You can now adjust the width of your stroke at any given point along a path with the new variable width stroke vector editing tool. Variable width stroke also makes it possible for users to draw with pressure sensitivity on tablets. Figma will set the stroke width to reflect the amount of pressure applied at each point when drawing with a stylus, which makes freehand drawing in Figma more realistic. (Still no iPad app though.)
Jamayal makes cool atmospheric illustrations in Figma Draw.
Developer Advocate Akbar Mirza and Product Manager Yarden Katz provide a live update on Figma’s Dev Mode MCP (Model Context Protocol) server, explaining what MCP is, how it works, how to set it up, and how it helps bridge the gap between design and code. They also cover the new support for Annotations, which allows designers to add accessibility, behavior, and content information to their design files, which the AI agent can then use to generate more accurate code. Finally, they discuss the importance of aligning variable names between design and code. Don’t miss the follow-up video where Akbar and Yarden answer viewer questions from the livestream.
“New in Dev Mode MCP Server: Annotations are included as design context. Generated code now benefits from both the structure of your design and your design intent.”
Developer Advocate Jake Albaugh shows how to bring design context from Figma directly to your agentic coding tools with the new Dev Mode MCP server.
Great demo of code layers by Niko, who is now a product manager for interactivity. “Code now belongs; make a mess, rev, refine.”
Nolan Perkins argues that code layers are “a window into what our design workflows will look like in the age of AI.”
“We built code layers—interactive elements backed by custom React code—in Figma Sites to help you experiment with interaction and motion without additional technical knowledge or outside help. Whether you’re creating an element from scratch or riffing on an existing design, code layers allow you to add dynamic functionality to your site—from flyouts and dropdowns to shaders and maps—by converting components to code layers, chatting with AI to build and tweak them, or editing directly in Figma’s code composer. And, you can generate multiple code layer variations to compare your ideas side-by-side and experiment freely—all in the Figma canvas.”

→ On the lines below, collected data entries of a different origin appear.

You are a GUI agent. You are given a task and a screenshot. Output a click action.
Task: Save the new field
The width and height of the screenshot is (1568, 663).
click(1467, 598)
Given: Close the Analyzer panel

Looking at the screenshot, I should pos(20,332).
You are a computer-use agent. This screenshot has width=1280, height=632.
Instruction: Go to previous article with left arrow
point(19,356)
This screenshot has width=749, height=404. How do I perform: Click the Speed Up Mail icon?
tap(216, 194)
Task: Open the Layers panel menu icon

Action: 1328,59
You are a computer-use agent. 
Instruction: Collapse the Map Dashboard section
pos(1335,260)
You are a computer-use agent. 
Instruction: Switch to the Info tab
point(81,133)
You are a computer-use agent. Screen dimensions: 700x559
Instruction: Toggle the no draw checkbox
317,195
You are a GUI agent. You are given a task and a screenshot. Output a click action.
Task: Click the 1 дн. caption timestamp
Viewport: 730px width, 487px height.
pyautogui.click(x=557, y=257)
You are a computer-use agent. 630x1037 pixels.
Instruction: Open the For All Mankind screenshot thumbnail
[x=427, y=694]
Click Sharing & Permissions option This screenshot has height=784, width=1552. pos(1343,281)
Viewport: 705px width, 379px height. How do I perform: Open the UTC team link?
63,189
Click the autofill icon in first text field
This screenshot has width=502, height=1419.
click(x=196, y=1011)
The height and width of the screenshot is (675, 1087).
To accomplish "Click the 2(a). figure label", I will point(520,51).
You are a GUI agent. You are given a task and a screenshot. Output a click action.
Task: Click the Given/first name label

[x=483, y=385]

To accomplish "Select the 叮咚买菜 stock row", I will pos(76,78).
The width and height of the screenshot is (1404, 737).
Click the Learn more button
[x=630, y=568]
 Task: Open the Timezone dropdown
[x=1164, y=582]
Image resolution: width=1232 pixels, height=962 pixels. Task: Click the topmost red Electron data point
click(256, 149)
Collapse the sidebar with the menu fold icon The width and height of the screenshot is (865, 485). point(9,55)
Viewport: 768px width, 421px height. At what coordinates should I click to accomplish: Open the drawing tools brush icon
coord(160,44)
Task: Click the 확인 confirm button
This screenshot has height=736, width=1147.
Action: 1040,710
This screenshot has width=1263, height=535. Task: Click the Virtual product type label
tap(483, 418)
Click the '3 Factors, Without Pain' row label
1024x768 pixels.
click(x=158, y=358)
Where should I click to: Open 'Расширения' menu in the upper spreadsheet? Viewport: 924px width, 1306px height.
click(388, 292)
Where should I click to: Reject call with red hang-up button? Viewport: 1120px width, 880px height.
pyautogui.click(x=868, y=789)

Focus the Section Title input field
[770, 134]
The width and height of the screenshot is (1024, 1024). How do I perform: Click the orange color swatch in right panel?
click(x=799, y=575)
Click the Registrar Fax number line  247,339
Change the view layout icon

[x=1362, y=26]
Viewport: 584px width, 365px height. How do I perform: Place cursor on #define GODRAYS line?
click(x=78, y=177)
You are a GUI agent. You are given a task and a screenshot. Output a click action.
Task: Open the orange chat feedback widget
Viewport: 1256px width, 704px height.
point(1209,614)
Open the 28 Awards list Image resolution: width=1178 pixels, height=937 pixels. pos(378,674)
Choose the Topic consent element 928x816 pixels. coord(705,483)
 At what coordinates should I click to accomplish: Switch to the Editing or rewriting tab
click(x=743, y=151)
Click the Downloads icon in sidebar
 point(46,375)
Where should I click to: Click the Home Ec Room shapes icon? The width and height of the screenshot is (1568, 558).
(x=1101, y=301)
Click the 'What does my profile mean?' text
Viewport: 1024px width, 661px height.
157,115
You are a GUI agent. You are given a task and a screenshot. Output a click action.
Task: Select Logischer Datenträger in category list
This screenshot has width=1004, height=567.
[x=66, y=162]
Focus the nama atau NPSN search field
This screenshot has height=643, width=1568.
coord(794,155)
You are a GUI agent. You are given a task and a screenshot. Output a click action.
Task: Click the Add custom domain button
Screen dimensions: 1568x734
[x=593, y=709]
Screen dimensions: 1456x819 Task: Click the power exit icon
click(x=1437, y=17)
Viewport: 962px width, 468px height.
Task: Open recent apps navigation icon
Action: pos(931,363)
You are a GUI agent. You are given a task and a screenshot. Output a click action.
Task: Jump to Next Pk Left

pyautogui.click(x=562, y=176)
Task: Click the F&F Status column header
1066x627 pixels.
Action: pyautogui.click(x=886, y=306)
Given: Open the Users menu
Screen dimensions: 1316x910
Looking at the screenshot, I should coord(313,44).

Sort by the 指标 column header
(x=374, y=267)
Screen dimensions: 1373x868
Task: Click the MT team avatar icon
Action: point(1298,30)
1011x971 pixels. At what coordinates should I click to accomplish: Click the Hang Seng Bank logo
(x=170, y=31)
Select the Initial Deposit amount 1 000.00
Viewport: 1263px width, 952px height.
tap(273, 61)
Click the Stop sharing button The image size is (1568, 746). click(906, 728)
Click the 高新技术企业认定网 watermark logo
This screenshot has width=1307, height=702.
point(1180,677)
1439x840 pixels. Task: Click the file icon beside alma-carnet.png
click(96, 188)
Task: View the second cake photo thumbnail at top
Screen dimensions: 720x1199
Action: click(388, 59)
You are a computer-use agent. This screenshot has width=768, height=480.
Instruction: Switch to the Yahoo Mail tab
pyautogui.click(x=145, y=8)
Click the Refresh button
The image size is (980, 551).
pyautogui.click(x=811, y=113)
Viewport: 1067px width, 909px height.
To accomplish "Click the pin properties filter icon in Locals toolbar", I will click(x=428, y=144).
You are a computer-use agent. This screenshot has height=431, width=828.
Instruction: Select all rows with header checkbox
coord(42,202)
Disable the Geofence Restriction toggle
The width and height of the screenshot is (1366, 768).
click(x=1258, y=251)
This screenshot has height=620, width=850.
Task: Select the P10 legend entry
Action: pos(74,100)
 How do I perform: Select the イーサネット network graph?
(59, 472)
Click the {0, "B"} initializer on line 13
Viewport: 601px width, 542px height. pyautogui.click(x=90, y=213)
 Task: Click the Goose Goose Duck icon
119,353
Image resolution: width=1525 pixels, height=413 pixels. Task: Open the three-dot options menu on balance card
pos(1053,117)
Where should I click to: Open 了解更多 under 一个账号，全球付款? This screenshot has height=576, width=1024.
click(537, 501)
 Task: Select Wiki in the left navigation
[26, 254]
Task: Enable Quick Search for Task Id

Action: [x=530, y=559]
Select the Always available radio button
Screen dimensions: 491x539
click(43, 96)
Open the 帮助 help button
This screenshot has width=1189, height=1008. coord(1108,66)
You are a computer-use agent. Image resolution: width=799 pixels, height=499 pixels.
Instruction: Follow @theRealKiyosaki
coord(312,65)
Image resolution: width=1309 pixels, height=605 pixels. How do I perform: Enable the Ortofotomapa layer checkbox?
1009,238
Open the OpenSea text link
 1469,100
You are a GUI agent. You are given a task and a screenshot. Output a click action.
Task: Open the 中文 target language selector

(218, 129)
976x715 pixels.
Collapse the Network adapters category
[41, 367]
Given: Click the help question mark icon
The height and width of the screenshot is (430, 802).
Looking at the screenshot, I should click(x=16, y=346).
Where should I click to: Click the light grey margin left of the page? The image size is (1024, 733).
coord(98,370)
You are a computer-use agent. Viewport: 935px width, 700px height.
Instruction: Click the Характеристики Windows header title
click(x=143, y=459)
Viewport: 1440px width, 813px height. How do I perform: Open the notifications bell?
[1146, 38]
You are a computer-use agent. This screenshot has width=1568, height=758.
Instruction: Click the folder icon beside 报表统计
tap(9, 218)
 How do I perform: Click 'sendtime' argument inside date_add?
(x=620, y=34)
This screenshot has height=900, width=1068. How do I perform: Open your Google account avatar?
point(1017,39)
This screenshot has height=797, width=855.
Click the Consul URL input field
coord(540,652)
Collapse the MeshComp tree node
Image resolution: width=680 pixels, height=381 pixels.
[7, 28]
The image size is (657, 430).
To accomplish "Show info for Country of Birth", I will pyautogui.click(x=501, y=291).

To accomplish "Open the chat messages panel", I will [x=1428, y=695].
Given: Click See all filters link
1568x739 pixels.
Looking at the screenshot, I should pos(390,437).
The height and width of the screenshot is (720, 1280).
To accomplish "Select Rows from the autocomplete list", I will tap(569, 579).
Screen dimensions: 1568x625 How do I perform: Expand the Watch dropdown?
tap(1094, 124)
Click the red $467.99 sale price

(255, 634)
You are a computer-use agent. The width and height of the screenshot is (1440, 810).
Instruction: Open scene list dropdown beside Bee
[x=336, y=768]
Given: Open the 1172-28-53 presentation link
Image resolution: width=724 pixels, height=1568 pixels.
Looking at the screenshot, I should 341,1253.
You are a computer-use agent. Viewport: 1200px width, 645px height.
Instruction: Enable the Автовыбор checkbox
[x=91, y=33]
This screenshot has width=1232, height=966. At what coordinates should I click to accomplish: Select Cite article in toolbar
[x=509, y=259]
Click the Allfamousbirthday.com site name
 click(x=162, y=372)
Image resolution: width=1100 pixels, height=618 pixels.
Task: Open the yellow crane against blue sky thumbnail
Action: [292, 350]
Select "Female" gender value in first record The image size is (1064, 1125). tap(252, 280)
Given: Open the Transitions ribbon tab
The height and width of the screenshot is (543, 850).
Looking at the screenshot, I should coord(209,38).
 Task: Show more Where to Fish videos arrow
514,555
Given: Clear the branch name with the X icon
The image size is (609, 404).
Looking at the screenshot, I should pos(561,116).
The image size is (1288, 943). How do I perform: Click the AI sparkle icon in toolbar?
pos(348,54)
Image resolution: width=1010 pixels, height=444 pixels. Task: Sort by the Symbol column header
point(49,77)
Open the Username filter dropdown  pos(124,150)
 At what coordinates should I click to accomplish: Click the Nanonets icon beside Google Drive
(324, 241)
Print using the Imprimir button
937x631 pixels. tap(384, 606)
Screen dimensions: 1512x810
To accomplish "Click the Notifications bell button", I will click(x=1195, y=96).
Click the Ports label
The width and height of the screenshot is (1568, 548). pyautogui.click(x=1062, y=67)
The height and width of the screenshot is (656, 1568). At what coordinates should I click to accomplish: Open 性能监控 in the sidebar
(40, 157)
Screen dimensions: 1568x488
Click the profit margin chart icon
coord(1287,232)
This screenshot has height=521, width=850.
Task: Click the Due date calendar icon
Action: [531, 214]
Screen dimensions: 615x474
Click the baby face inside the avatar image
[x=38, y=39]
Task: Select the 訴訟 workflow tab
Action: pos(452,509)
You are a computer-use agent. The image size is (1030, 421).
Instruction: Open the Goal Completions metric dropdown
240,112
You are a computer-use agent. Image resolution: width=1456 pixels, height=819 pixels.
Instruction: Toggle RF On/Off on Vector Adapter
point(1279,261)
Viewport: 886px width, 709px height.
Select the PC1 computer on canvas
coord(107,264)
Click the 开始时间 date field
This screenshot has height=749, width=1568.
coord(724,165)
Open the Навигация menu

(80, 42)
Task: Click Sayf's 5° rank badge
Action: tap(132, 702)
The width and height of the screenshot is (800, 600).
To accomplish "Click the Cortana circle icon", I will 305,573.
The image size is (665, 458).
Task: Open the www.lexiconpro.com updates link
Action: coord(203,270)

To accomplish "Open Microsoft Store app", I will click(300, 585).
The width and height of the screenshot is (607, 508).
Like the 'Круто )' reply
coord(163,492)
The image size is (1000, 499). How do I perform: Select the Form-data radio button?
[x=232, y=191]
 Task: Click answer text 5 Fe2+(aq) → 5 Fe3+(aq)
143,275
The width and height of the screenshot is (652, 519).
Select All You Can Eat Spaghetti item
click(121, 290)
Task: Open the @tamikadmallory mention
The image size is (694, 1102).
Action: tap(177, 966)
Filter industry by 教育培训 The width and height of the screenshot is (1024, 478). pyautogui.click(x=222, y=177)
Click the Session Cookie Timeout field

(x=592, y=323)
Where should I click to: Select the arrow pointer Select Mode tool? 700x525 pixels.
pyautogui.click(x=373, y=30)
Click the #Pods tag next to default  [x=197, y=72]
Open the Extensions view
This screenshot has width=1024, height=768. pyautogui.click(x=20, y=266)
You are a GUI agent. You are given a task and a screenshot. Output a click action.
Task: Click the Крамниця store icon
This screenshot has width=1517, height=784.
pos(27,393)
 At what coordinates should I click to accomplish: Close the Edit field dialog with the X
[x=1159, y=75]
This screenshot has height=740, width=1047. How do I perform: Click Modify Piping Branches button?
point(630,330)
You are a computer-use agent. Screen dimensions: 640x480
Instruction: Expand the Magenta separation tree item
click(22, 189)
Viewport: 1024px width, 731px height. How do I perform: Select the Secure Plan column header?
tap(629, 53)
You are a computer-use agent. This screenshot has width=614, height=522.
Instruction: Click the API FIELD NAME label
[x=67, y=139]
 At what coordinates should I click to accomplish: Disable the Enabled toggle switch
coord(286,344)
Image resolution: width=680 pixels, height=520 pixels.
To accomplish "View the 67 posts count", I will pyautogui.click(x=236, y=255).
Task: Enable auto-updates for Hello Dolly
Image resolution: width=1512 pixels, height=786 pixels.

Figma acquired Payload, an open-source Next.js CMS. James Mikrut, founder of Payload: “Figma and Payload together can and will solve a problem that’s been bugging me (and probably all of you) for years. The gap between design and code still exists. Designers create in Figma, then devs recreate in code, then content teams struggle to maintain it all. It’s inefficient and frustrating. And historically, the CMS tends to make it worse. With Figma, we can (and will) solve these problems in new ways without compromising.”